Every day is a new day with no mistakes in it.… I try to do the best for my husband, my children, my family and friends, and those around me each day. There are days where I struggle emotionally with the challenge of being at home and raising children, and I wish I was out working all day. Then I remember all the moments I may have missed and find new and creative ways to feel fulfilled in my day with the children. Together we have discovered a love of gardening, sewing and painting, which I may never have taken the time to find out if I was working. There may come a time when I want or need to work. When the time comes, I will trust in the Lord and step forward in the knowledge that our children are loved, cared for, and nurtured no matter what my decision is.
I have met many women over the years who have struggled with the conflict between work and children. There are no right answers. I am lucky in this day and age to be able to stay at home with our children. Many have to work, and others choose to work. I have met still others who never had the opportunity to go to university and have a career before having children; they wonder whether they have missed out something in life. We are all unique, but I find comfort in the knowledge that other women too struggle with the same kind of issues.
I encourage you share your experiences and thoughts with us here. What is your experience of the career/children balance? What ideas can you share with others on resolving the emotional conflict that comes with working and raising children?
We would love to hear from you.
I honor the writers article, and I honor those who need to work to keep bread on the table. I was able to stay home for about 7 years when our children were small, then worked part time for the next 10 years. Despite how it feels now for those of you with small children, it is really only a small part of our lives in this world. I had 4 children and coped with kids under 18 for 30 years, partly because our 4th son was born 6 years after our 3rd. Once kids go to school the dynamics change, then change again after they enter their teens.
Today it seems an eternity since my kids were small, and it just maybe since my youngest is 31 and I have 5 grandkids. I worked FT for 19 years following my PT work. Today I have a new profession as a minister and chaplain, am grateful for my 30 years as a microbiologist, but am thankful to have kept myself busy with things both outside and inside the home.
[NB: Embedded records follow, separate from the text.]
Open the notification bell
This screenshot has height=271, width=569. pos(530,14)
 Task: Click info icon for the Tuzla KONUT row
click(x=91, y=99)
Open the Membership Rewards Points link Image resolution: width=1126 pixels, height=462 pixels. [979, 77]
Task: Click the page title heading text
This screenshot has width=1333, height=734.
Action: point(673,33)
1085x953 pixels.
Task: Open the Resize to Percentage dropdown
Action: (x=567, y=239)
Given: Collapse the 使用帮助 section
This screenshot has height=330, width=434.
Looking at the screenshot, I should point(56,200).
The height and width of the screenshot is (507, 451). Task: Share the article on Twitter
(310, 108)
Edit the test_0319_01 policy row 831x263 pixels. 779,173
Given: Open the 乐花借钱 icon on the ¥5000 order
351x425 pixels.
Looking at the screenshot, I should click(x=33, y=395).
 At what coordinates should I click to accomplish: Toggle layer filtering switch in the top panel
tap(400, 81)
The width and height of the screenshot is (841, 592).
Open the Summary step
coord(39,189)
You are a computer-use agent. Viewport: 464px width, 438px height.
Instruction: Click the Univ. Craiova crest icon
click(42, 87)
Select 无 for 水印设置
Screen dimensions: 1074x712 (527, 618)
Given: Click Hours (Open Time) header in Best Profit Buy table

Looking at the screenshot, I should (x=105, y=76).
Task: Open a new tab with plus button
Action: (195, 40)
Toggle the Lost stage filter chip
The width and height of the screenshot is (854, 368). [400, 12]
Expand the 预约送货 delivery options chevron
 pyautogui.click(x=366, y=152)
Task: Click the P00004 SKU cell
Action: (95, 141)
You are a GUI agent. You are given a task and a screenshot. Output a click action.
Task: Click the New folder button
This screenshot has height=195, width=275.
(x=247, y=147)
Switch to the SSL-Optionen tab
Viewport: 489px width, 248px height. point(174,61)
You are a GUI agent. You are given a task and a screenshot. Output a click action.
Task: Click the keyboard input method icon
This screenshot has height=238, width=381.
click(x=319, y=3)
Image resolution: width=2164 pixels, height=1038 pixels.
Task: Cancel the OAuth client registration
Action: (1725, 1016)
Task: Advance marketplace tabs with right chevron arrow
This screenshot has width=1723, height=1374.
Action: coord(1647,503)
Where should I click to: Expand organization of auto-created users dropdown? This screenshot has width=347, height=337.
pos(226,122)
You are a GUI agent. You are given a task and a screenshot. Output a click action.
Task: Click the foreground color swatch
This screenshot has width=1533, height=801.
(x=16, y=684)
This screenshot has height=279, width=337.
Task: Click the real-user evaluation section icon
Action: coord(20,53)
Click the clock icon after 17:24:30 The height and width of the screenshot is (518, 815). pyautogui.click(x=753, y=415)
I am in a new era having been a widow for over 12 years.
Thanks for the post; it was interesting.
I think the question, “Who is influencing them the most?” as phrased in this article implies that the parents ought to be the biggest influence in a child’s life. While my children are influenced by me, they are also greatly influenced by others whom I am proud to have influence my children: my sister (who loves them dearly), their best friend’s mother (who loves my children dearly), my mother (who loves my children dearly), and the caring teachers of the Bryn Athyn Church School.
As long as my children are with people who love them and are wise in their care, I don’t feel the need to have the monopoly on their influence. I certainly don’t have the ‘answers’ to a lot of the time, and many are wiser than myself. Their variety of influences will let them know that there isn’t just one right way of doing things, but these particular women also share my core values. I recognize that I am blessed to have such a village.
For us, having me work part-time does me good, and that does my children good.
Thank you for your article. My husband and I are preparing to start a family, but I LOVE LOVE LOVE my job! It’s hard to imagine a balanced life with job and children. I’m inspired by women who find the balance and have both in their life. Hearing about your journey is encouraging! Thanks again!